QUOTED TEXT
--- start ---
INSURANCE MANAGEMENT: Discovery Proceeds In Securities Suit in M.D. FL
----------------------------------------------------------------------
Active discovery is proceeding in the consolidated securities class
action pending against Insurance Management Solutions Group, Inc. in
the United States District Court for the Middle District of Florida, on
behalf of all persons who purchased shares of the Company's common
stock pursuant and/or traceable to the registration statement for the
Company's February 1999 initial public offering.  

The consolidated suit names as defendants the Company and:

     (1) Bankers Insurance Group, Inc. (BIG),

     (2) Venture Capital Corporation, a selling shareholder in the IPO,

     (3) the five inside directors of the Company at the time of the
         IPO,

     (4) Raymond James & Associates, Inc. and

     (5) Keefe, Bruyette & Woods, Inc.
--- end ---
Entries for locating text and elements
--- start ---
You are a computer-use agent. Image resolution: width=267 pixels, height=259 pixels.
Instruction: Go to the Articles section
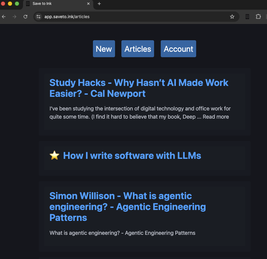tap(138, 49)
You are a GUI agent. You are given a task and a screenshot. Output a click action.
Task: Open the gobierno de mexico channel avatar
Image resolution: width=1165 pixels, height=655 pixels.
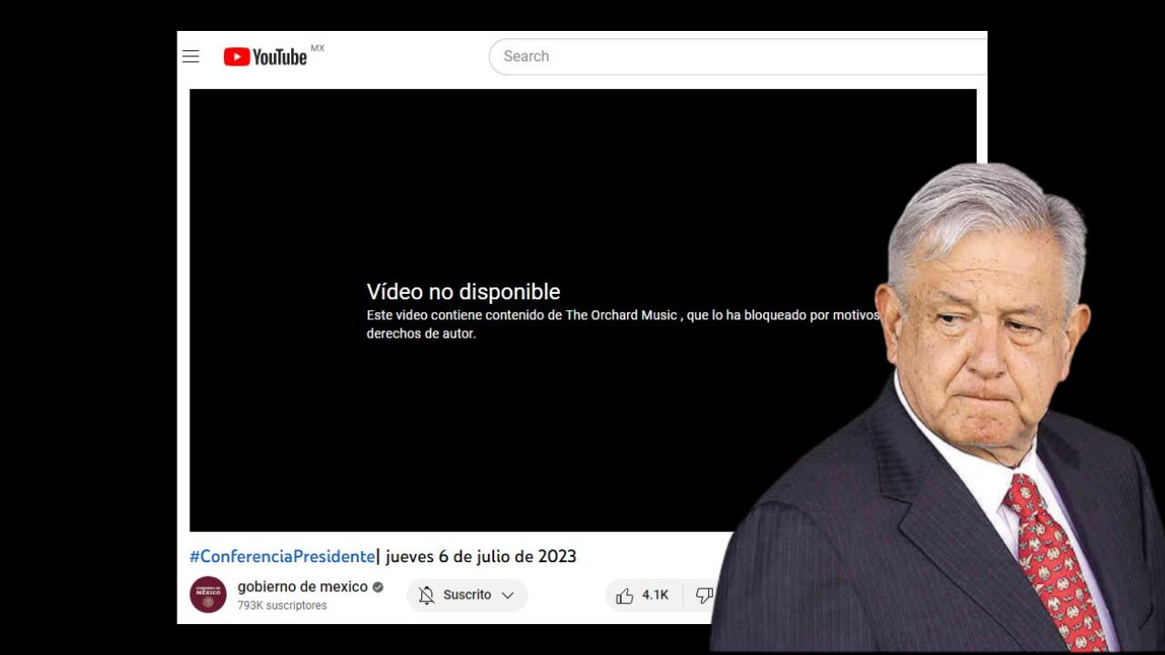tap(208, 594)
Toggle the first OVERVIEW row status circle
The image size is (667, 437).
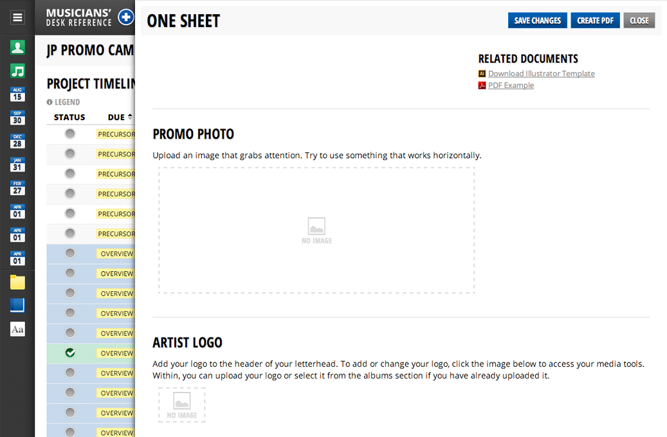70,253
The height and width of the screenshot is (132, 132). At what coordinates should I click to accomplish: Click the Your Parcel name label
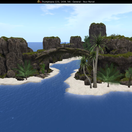tap(89, 2)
--- end ---
TASKS FOR THIS EXERCISE
1. According to the securities suit report, which court is hearing the consolidated class action against Insurance Management Solutions Group, Inc.?
2. Reproduce the passage of the securities suit report starting at "(2) Venture Capital" and ending at "Bruyette & Woods, Inc.".

PER-TASK OUTPUTS
1. The United States District Court for the Middle District of Florida.

2.
(2) Venture Capital Corporation, a selling shareholder in the IPO,

     (3) the five inside directors of the Company at the time of the
         IPO,

     (4) Raymond James & Associates, Inc. and

     (5) Keefe, Bruyette & Woods, Inc.